===== Task material

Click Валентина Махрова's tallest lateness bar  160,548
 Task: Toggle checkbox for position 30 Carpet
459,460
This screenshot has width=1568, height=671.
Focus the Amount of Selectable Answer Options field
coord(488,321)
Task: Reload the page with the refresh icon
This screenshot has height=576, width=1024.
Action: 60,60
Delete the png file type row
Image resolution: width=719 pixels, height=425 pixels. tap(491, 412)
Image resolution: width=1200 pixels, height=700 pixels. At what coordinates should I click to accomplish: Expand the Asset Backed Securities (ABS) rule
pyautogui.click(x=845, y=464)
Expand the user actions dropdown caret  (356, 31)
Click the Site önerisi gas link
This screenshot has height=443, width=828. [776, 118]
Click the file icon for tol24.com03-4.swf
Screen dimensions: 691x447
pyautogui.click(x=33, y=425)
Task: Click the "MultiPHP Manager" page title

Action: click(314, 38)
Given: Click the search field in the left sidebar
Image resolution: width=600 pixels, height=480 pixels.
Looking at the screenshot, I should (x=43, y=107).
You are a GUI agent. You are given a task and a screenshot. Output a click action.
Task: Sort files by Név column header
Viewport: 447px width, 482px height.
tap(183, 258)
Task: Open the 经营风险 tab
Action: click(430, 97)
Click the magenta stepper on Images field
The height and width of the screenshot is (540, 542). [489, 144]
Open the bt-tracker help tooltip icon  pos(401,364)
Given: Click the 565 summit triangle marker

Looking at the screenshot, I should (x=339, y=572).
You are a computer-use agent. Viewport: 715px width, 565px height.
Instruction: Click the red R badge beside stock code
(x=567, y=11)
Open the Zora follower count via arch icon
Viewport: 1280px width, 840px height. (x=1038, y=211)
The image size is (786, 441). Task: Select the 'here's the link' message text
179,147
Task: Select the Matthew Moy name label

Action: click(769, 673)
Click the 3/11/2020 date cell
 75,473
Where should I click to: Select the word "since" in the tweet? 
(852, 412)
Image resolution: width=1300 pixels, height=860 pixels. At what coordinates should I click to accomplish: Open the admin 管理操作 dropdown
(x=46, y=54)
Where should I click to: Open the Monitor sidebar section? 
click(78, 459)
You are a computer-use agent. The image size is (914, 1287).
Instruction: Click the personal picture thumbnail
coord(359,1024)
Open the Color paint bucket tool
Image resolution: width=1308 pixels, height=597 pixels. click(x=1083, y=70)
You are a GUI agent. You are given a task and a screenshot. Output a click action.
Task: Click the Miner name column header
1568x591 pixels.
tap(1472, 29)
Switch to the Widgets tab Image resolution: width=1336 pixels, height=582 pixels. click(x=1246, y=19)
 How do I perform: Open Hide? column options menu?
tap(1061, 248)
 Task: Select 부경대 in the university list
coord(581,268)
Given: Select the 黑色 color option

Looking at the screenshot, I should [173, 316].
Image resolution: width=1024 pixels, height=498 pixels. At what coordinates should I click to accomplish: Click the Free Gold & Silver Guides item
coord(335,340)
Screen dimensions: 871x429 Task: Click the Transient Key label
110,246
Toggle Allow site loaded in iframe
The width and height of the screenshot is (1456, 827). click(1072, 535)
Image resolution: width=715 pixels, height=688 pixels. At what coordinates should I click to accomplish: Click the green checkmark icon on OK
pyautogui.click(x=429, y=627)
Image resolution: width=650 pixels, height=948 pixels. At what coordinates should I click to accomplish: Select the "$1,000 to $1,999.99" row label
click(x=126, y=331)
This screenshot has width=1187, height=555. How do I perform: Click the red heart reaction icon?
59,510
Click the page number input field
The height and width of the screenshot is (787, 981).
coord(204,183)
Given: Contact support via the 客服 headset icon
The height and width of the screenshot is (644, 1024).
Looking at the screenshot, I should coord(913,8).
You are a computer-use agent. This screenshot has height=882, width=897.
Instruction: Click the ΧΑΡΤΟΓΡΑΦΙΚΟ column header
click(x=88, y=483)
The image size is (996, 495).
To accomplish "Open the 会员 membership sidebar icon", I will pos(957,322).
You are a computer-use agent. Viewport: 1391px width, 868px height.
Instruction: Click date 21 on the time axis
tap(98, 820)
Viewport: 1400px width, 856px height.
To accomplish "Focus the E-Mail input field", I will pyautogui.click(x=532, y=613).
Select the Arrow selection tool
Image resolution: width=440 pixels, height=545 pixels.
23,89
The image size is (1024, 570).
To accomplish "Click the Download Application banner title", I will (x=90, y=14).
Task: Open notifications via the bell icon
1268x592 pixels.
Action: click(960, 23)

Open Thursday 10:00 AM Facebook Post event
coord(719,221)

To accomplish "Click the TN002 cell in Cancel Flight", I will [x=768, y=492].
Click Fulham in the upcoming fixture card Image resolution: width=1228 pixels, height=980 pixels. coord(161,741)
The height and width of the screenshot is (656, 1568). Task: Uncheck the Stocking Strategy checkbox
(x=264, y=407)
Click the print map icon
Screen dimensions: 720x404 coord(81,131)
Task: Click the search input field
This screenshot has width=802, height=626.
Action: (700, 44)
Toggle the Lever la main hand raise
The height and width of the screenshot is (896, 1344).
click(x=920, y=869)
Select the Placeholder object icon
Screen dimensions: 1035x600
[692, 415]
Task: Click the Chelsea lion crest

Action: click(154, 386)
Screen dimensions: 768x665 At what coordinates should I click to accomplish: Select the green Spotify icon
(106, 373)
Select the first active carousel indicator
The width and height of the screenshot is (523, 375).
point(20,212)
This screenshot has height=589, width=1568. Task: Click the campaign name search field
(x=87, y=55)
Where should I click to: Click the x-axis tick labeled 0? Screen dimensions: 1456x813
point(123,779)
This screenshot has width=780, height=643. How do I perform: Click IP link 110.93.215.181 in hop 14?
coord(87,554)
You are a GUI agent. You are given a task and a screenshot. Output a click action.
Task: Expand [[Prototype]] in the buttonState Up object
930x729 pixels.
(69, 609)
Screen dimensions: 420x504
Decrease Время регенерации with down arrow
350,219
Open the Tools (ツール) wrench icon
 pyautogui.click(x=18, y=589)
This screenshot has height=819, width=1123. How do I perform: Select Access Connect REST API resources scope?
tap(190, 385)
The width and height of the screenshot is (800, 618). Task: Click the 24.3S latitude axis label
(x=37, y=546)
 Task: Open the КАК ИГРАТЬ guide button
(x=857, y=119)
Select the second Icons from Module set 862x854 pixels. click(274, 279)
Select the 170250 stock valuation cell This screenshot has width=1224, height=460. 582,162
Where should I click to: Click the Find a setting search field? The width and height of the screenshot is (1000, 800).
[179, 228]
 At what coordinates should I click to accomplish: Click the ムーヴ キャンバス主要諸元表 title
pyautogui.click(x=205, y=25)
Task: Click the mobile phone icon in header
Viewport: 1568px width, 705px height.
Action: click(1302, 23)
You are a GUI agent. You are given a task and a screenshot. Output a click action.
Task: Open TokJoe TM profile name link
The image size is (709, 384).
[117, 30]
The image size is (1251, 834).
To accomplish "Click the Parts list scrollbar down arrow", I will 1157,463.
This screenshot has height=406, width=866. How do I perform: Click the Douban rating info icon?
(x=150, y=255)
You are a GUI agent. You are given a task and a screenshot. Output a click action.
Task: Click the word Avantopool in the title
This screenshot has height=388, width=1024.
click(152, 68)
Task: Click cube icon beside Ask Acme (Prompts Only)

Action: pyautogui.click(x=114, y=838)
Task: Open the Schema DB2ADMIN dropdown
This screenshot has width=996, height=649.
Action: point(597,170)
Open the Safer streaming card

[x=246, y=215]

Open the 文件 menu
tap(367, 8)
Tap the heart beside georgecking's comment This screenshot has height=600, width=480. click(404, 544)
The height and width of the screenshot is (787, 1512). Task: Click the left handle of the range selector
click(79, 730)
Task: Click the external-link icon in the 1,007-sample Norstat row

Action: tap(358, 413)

==========

Directions: Among the lines above, return those that contain the string "computer".

Exercise result:
You are a computer-use agent. Viewport: 715px width, 565px height.
You are a computer-use agent. The image size is (914, 1287).
You are a computer-use agent. This screenshot has height=882, width=897.
You are a computer-use agent. Viewport: 1391px width, 868px height.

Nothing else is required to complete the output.